1. Question 2. Treatment 3. Organization 4 Analysis 5 Summary
1. The question
The morning found that the single version of the system customer general feedback Flash, the architect looked at the Redis is full of the resulting. The login session information is placed in the Redis, the problem appears after full, the new login information can not write. Use is Aliyun Redis service, has done a renewal of the upgrade, one months after the entry into force, now directly to do the expansion too late, try a bit because the previous order already exists, upgrade failed. 2. Processing
Emergency processing, the first empty redis all data, then the monomer version of the system can be logged in, but found that some of the functions can not be used, only restored the system 80% of the available functions, the investigation of the discovery is due to a part of the page template also put the Redis, empty after the template has not Restart the template project, write to Redis, and restore the system. 3. Arranging
Since there is a serious problem of urgency, subsequent arrangements and summaries are necessary:
1, the development team to analyze the problem, the use of the situation to find out,
2, the above emergency processing process as a step, written to the wiki,
3, at the same time require the addition of redis use rate monitoring, SMS notification,
4. Analysis
Redis uses the master-slave configuration, 2G, the total capacity is small, but consider has been used only 100 m, so there is no immediate expansion, and then configured a one-month follow-up fee automatically added to 4G.
Starting 3 weeks ago, the use of Redis has soared. There was no problem because there was no warning.
The monomer version and the chain edition share one redis,db0 for the monomer, the use quantity is not big, DB1 for the chain has 2.29 million keys (occupies 1.7G), causes the usage rate to be too high.
There are 3 kinds of data in Redis:
-Login session information, used to multiple machine session sharing, has expired time, monomer 1 days, chain 30 days,
-page template data, hundreds of, used to render the page, static data, but the period, occupy very small;
-Business code, the operating period of the temporary data, etc., this data has expired, but not a period of time (business completed after the deletion).
Each time the user explicitly logs on, a new session ID is created, which results in a new record in the Redis, so it is reasonable to set the expiration date in the monomer version. The user shuts down from work every day, the next day to go to work at least once system, must have at least one login (in fact, far more than, according to statistics users each log on average use of 18 minutes, active users may log 5-10 times a day). 5. Summary
According to the observation found that the basic daily log information of key growth of about 80,000, one months before the expiration of the resulting problem.
This shows that our use of caching lacks the necessary guidelines, capacity expectations, and monitoring tools.
1, monitoring warning: Set up to use more than 90% to do alert notifications, notify the architecture group and developers.
2, Design principles: In principle, the data on the Redis must have an expiration time, in addition to the static data (template, etc.), other data each add a no expiration time, will result in resource reduction, long time to say resources are not enough, so be sure to set the expiration time. One day is enough for the logon session information. For temporary data such as staging, 2-3 days is enough. A form, the customer input half, 2 days still do not deal with him, certainly not important to him, 3 days do not deal with the customers themselves have forgotten that the empty data on the customer impact is not small. If you have to save for a long time, consider the MongoDB or MySQL storage that can be landed.
3, Emergency strategy: the development of emergency management strategy, clear the chain of DB1 data operation steps.

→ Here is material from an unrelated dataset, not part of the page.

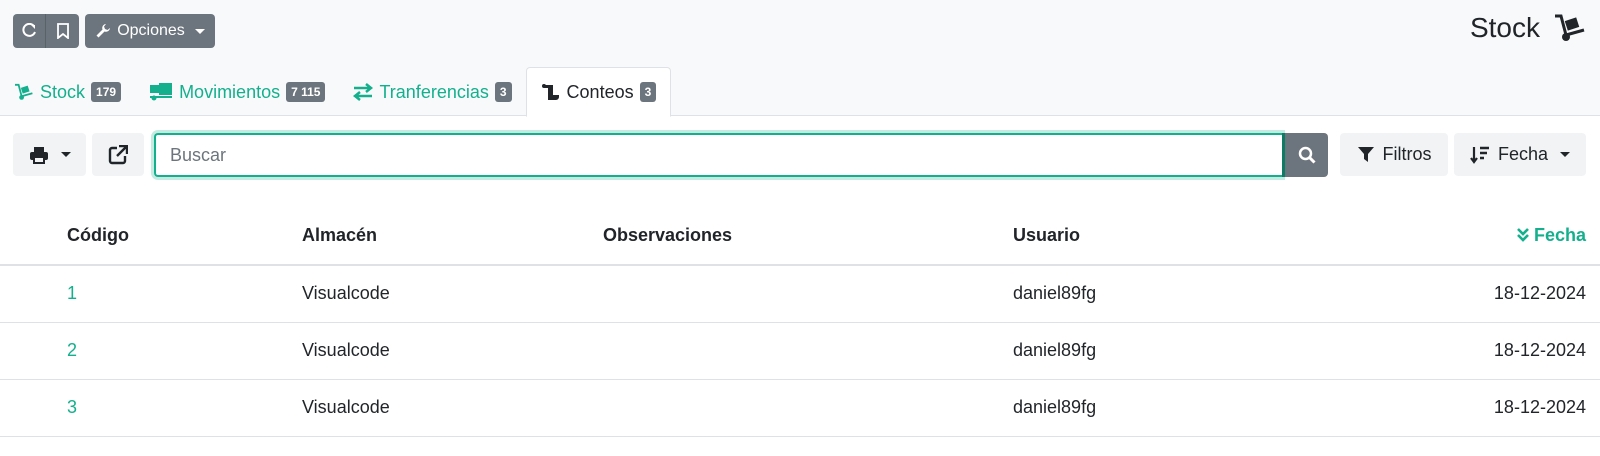 Image resolution: width=1600 pixels, height=456 pixels. I want to click on tab-stock: Stock 179, so click(68, 92).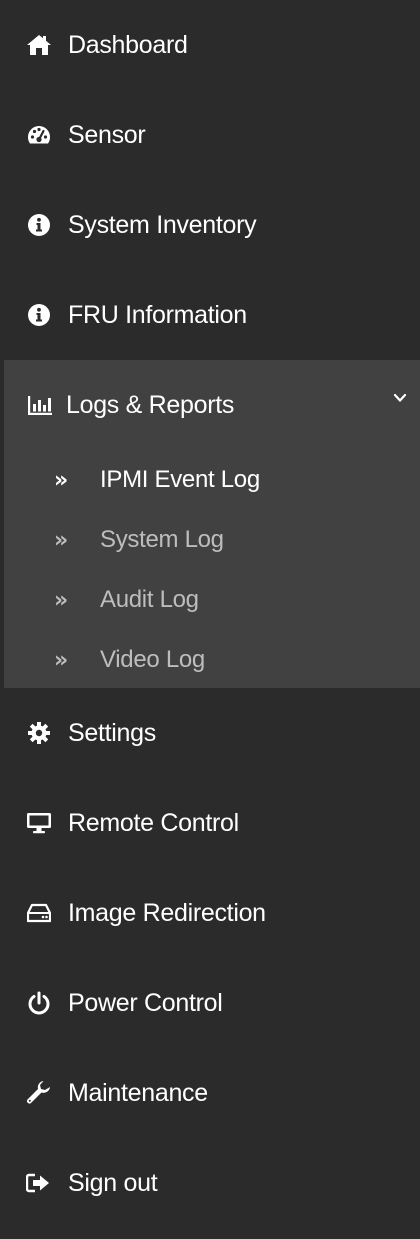  I want to click on sidebar-item-label: FRU Information, so click(158, 314).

4, capacity strategy: Every time on the line a need to use the cache resources function, need to estimate the use of capacity, good ahead of schedule expansion.
5, Isolation strategy: for different applications, different uses of the cached data, should use a different redis instances, to avoid interference between the system.
6, Expiration policy: Adjust the Redis exceeds the maximum memory expiration policy, from lru+ expiration time, to LRU, so that after full memory, will first discuss the recent use of cold data. So as not to affect the purpose of business.